Para o advogado Juliano Breda, secretário-geral da OAB-PR e membro da Comissão de Revisão de Crimes e Penas da Câmara dos Deputados, há uma criminalidade tradicional, relacionada a crimes contra a vida, patrimônio, fé pública e sexuais, mas existem novos fenômenos criminalizados em razão do dinamismo social e do surgimento de novas tecnologias. Essa mudança de postura pode ser notada especialmente nas duas últimas décadas, quando bens como o meio ambiente foram entendidos como essenciais ao desenvolvimento humano. "Isso exige uma nova postura do Estado, que se traduz na atividade legislativa e no âmbito criminal", afirma.

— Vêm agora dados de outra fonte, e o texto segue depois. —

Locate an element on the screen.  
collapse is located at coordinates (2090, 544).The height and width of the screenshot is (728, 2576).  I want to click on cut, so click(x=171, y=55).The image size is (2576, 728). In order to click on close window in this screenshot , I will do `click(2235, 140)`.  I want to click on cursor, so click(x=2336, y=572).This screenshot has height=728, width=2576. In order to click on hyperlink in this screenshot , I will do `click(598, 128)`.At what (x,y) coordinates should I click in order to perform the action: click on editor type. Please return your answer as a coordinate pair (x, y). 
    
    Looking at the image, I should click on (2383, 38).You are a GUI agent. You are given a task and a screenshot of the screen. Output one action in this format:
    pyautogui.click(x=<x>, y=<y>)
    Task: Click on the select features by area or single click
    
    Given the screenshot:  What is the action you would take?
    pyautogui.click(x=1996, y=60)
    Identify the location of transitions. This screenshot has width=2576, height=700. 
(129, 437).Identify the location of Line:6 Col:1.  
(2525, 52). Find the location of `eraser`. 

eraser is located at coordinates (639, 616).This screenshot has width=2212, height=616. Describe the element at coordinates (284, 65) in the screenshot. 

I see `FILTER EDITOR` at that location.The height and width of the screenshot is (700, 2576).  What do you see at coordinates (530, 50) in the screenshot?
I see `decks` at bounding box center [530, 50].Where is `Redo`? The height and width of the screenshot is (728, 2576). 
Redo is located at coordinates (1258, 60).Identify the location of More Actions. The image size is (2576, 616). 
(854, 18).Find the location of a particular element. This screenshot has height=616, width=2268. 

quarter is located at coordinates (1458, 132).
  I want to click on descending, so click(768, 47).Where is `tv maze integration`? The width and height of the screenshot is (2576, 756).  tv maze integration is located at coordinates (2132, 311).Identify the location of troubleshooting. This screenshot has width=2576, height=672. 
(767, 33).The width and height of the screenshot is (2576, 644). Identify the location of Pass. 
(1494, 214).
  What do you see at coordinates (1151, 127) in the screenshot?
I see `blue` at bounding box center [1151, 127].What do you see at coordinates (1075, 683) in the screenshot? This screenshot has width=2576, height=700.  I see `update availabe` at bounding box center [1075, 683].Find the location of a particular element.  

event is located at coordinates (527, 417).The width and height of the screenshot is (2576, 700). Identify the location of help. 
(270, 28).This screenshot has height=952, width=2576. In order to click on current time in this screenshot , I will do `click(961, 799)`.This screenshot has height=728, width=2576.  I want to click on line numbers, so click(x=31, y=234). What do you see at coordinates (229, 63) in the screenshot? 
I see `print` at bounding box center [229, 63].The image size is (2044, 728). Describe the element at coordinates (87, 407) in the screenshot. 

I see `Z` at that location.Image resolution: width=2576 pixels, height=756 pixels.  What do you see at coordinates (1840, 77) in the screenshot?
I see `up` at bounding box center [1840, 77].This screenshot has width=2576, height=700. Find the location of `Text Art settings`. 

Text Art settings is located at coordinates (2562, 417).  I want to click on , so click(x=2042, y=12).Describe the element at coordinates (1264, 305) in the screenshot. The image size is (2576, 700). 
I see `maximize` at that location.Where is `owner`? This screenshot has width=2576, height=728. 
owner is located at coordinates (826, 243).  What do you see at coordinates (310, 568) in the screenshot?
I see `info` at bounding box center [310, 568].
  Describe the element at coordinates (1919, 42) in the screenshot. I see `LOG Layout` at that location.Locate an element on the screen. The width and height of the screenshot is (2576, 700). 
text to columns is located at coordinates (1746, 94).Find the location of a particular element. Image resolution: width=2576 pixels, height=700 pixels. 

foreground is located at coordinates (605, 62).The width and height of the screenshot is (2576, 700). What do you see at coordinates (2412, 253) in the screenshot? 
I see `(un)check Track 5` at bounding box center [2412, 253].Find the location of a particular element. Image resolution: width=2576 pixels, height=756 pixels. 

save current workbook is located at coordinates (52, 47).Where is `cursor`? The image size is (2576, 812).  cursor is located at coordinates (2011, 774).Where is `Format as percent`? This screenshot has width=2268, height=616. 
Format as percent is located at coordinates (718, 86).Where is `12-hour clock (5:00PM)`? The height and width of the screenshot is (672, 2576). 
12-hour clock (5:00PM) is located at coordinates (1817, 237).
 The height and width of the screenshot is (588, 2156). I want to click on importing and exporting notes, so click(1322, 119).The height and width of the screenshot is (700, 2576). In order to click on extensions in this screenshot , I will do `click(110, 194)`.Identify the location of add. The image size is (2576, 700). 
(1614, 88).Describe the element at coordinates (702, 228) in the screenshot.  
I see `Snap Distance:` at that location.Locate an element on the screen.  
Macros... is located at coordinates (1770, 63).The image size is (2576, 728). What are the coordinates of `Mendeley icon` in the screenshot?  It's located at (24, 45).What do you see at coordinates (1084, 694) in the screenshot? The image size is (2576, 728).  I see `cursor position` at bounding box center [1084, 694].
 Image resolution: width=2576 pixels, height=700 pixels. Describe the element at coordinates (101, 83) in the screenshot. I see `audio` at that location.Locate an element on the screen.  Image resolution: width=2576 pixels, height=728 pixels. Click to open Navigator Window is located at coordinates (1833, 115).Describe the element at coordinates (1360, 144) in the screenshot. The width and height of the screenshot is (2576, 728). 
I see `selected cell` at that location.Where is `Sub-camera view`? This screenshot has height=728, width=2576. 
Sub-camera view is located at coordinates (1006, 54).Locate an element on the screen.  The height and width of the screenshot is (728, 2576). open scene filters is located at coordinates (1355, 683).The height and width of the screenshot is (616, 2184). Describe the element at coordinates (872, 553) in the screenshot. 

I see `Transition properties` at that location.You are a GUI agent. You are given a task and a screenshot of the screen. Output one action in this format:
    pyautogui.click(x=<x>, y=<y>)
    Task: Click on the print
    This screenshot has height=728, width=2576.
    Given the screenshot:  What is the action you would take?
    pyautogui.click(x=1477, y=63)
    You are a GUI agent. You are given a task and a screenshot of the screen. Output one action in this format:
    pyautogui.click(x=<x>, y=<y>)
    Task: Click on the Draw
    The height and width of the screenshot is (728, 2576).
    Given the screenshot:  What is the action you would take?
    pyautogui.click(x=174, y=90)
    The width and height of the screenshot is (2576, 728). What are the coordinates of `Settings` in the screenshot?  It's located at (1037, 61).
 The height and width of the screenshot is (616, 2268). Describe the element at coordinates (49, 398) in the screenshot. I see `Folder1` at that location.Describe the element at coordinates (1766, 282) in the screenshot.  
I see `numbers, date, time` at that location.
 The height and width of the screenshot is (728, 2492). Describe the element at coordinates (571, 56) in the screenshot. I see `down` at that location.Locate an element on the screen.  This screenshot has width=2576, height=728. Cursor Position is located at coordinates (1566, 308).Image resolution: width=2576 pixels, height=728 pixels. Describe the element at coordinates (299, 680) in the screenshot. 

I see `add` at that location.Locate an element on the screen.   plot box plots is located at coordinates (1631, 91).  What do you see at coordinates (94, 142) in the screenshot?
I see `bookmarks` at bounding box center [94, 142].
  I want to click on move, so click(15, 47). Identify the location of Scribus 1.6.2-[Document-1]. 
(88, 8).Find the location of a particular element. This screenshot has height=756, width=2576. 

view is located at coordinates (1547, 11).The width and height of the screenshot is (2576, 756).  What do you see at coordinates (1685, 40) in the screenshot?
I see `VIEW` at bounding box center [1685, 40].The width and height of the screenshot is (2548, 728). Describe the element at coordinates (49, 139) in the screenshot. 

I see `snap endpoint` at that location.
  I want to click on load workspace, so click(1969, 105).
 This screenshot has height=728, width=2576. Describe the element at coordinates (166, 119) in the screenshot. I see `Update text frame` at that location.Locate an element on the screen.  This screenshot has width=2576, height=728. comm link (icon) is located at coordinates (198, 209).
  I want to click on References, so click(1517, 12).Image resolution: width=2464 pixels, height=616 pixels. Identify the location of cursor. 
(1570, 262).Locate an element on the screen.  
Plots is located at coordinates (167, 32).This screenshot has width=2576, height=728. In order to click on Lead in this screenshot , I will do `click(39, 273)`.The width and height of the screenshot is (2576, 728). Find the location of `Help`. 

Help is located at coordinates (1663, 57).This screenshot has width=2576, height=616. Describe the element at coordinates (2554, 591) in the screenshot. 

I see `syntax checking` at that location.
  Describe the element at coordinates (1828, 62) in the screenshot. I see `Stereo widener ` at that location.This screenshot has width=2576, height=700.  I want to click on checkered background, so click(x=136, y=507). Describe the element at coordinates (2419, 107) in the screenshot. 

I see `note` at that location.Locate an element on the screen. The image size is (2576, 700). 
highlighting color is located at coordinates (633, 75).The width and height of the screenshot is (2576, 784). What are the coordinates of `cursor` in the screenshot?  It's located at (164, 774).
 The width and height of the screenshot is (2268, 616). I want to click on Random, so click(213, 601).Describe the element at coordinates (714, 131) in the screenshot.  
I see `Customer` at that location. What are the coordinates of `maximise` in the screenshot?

Um exemplo da mudança na concepção da sociedade sobre o que é crime envolve os homossexuais. Enquanto alguns países mais conservadores ainda criminalizam a homossexualidade, em outros, como é o caso do Brasil, existem projetos que permitem o casamento homoafetivo e propostas que buscam criminalizar justamente a homofobia. "Isso exprime um movimento curioso, oposto à criminalização dos homossexuais", analisa o advogado Juarez Cirino dos Santos, professor de Direito Penal da UFPR e presidente do Instituto de Criminologia e Política Criminal.

Excesso de leis

Um código penal amplo dá margem a muitas interpretações e pode tornar brandas algumas punições. Por outro lado, o excesso de leis derivado da proposição de normas jurídicas pode ser prejudicial para a sociedade. "A criação de um novo tipo penal é sempre precedida de um clamor social ou de pressões de determinados grupos, mas a sociedade não percebe a gravidade dessas consequências e vamos diariamente perdendo uma parcela da nossa liberdade", diz Breda. A existência de leis penais não contribui para a redução da criminalidade, mas é uma solução mais simples de o Estado responder aos pedidos de segurança.

Publicidade

Para a advogada Priscilla Placha Sá, professora de Direito Penal da UFPR e membro do grupo Modernas Tendências do Direito Criminal da FAE Centro Universitário, a questão fundamental é saber se os códigos, a justiça, as delegacias e juízes teriam condições de desempenhar as tarefas que a sociedade deseja. "Não há um compromisso social por parte da comunidade na recuperação dos criminosos ou em investimentos para que eles não ocorram, como em uma boa educação de base", diz ela.

Estudo analisa percepção da violência

No Brasil, as pessoas não se sentem protegidas pelas leis, mas acreditam que devem obedecê-las mesmo quando não estão "certas". A conclusão está em pesquisa do Núcleo de Estudos da Violência da Universidade de São Paulo, divulgada nesta semana, que analisa as relações entre ser vítima de violência e atitudes, normas e valores em relação à violência, direitos humanos e instituições encarregadas de garantir a segurança aos cidadãos.

O estudo foi aplicado em 1999, em dez capitais, e reaplicado em 2010 em 11 cidades – Porto Alegre, São Paulo, Rio de Janeiro, Belo Horizonte, Salvador, Recife, Belém, Manaus, Porto Velho, Goiânia e Fortaleza. Por entrevistas, os pesquisadores questionaram os entrevistados sobre sua deferência às leis. Embora a tendência em apontar para o sentimento de falta de proteção e o caráter injusto de leis, houve redução na frequência de concordância total com essa situação, o que poderia sinalizar um aumento da sensação de garantia de segurança.

Os entrevistados consideraram o consumo e tráfico de drogas como uma das maiores causas da violência, mas também veem como fatores de risco o uso de bebidas alcoólicas, ciúmes, falta de religião e preconceito racial. De acordo com o estudo, isso revela uma ênfase em fatores individuais, enquanto causas estruturais são pouco percebidas como relevantes para explicar a violência.